Économie

Le cri du cœur d’un agriculteur au président Tebboune

Sur instruction du président de la République, le gouvernement a instauré dès mars 2022, une allocation chômage sous forme de présalaire aux primo demandeurs d’emplois.

Sont éligibles, sous certaines conditionnalités, à cette allocation, fixée à 13 000 DA, les chômeurs primo-demandeurs âgés entre 19 et 40 ans. Si cette annonce a été accueillie avec enthousiasme par les concernés, il semble que l’instauration d’une telle mesure a aggravé les problèmes de certains secteurs qui se plaignaient déjà de l’indisponibilité de la main-d’œuvre locale.

Les jeunes algériens se détournent des chantiers de BTP et des champs agricoles en raison de la faiblesse des rémunérations et de la pénibilité du travail.

Si le secteur du BTP est paralysé par la crise, ce n’est pas le cas de l’agriculture qui réalise des taux de croissance élevés, avec des besoins énormes en main d’œuvre pour planter et récolter des tomates, des haricots verts, des fraises, de la pastèque, des melons, etc.

C’est par un cri du cœur qu’un agriculteur s’est adressé au président de la République Abdelmadjid Tebboune pour se plaindre du manque de main d’œuvre dans le secteur, et aussi pour demander que cette allocation soit carrément supprimée.

« Il n’y a plus de travailleurs. Les jeunes ne veulent pas travailler. Il n’y a plus personne pour récolter la tomate, la pomme de terre, la pastèque et le melon », a-t-il énuméré dans une vidéo dans un champ déserté par les travailleurs.
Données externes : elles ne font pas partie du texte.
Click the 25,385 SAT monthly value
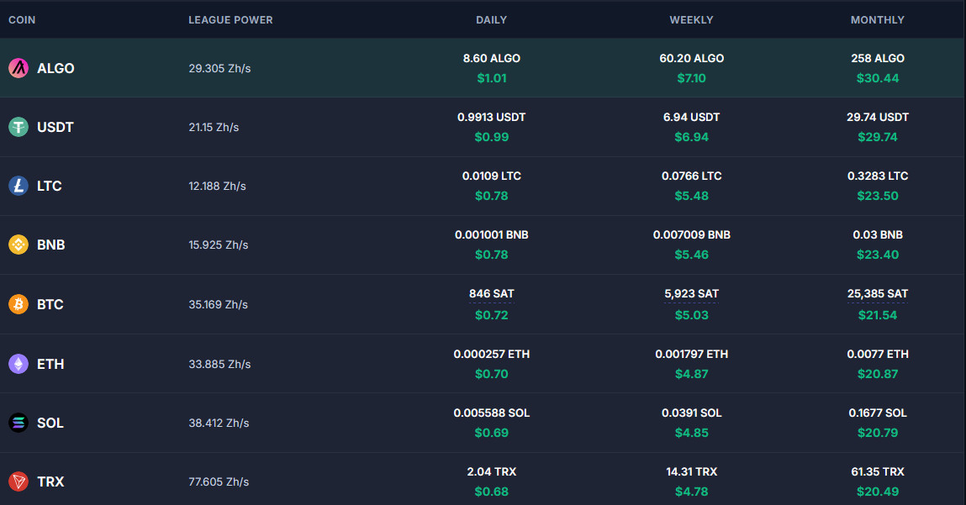The height and width of the screenshot is (505, 966). pyautogui.click(x=877, y=294)
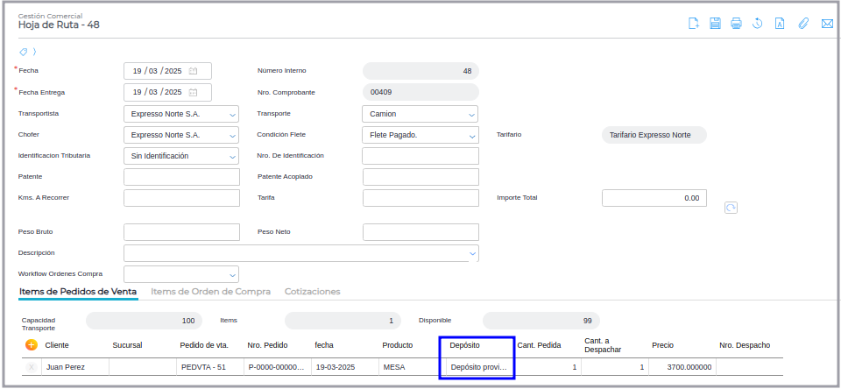Click the tag icon under the title
Image resolution: width=841 pixels, height=389 pixels.
point(24,52)
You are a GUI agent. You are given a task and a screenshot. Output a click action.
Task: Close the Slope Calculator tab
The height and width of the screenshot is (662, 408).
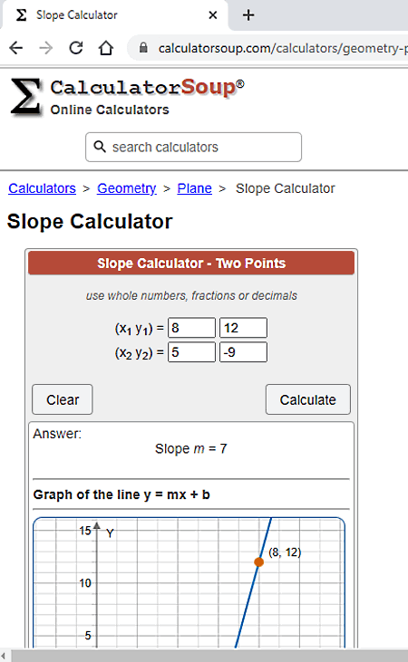[213, 15]
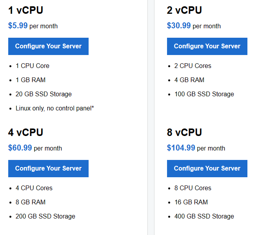Click Configure Your Server for 8 vCPU
Viewport: 267px width, 235px height.
[x=207, y=169]
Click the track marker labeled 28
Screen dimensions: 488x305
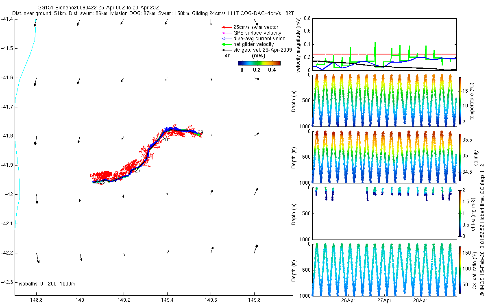tap(165, 139)
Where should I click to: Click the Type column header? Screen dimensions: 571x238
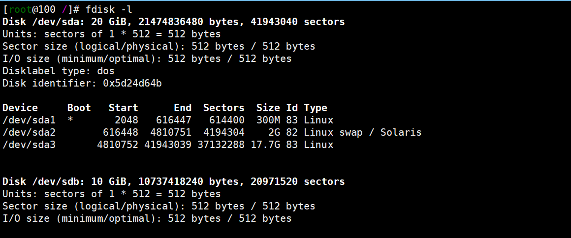pos(316,108)
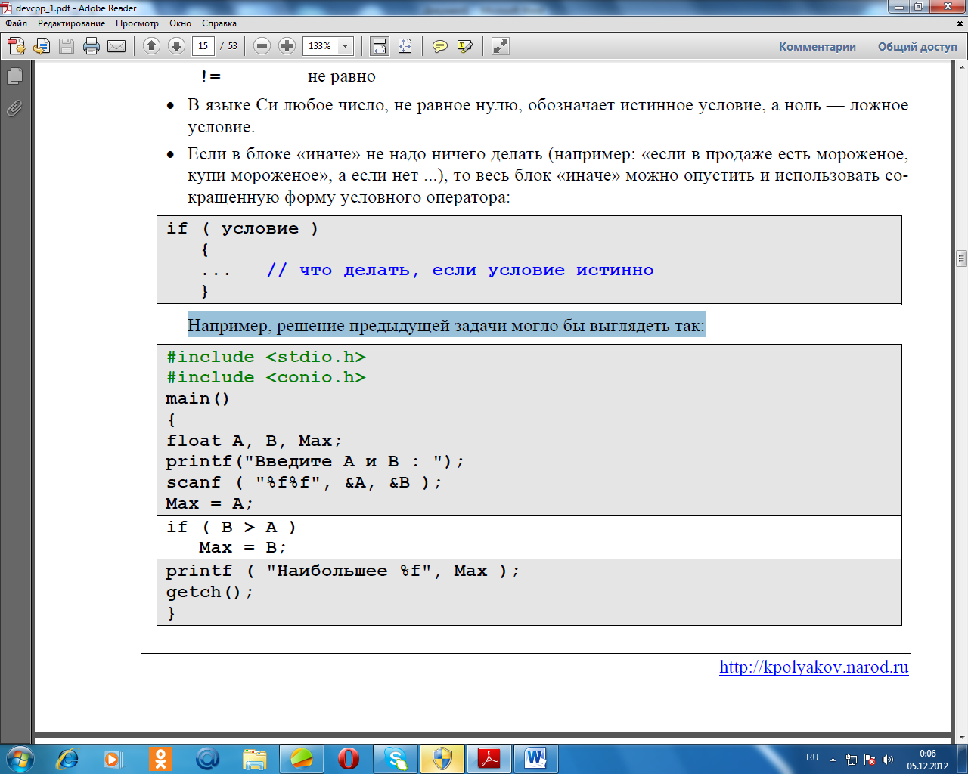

Ce cas en rappelle un autre, celui de Teleghma, dans la wilaya de Mila, où les agriculteurs peinent à trouver de la main-d’œuvre algérienne pour récolter de l’ail dont regorge pourtant la région.

Leur salut, ils le doivent aux migrants subsahariens rémunérés 8000 dinars le quintal et peuvent gagner jusqu’à 10.000 dinars par jour. La chaîne YouTube de la Chambre nationale de l’agriculture a, en juin dernier, mis la lumière sur le déficit en main d’œuvre agricole dans cette région.

Ce qui a poussé les agriculteurs, comme le fait remarquer l’animateur de la chaîne, à accélérer le processus de mécanisation. « N’était la présence de migrants subsahariens en nombre, peut-être que les agriculteurs ne trouveraient-ils pas qui leur récoltera l’ail », a-t-il expliqué.

Et même à l’aide des machines, la partie est loin d’être gagnée. « Les nôtres (les jeunes algériens) viennent travailler deux heures par jour, de 6h à 8h et s’en vont », se désole un agriculteur qui pose un problème antérieur à la mise en place de l’allocation chômage.

Pourquoi les jeunes fuient le travail agricole

Selon l’économiste Noureddine Sahali qui a réalisé des travaux académiques sur le secteur de l’agriculture, les facteurs qui expliquent le manque de main d’œuvre agricole sont de plusieurs ordres.

Il cite en premier lieu le facteur liée à la précarité qui caractérise la filière de façon générale. « L’assurance agricole n’existe pratiquement pas. On a essayé de professionnaliser l’activité agricole, mais cela reste loin des ambitions des pouvoirs publics, étant donné qu’il y a beaucoup d’agriculteurs qui ne sont pas assurés », expose M. Sahali en mettant en exergue aussi la pénibilité du travail agricole.

 Autre facteur : la saisonnalité du travail agricole. « On n’a pas d’exploitations intégrées où il y a du travail tout au long de l’année, c’est-à-dire une activité permanente », dit-il, citant le cas de l’arboriculture et l’oléiculture, entre autres exemples.

Ce qui n’est pas, ajoute-t-il, de nature à attirer les jeunes algériens qui cherchent un travail stable et bien rémunéré. « Si l’élevage bovin, qui implique un suivi quotidien, ce n’est pas le cas pour les autres activités », relève Noureddine Sahali.

Le troisième élément qui tient à distance les jeunes des champs agricoles est le manque de modernisation dont souffre l’agriculture algérienne, selon l’économiste.

La rémunération qui n’est pas proportionnelle à l’effort fourni est une autre explication avancée par M. Sahali pour expliquer pourquoi les jeunes algériens fuient le travail agricole. Des salaires moins attrayants comparés à ceux offerts dans d’autres secteurs. « En matière de salaires, l’agriculture est en bas de l’échelle comparativement à des secteurs comme les services », note l’économiste.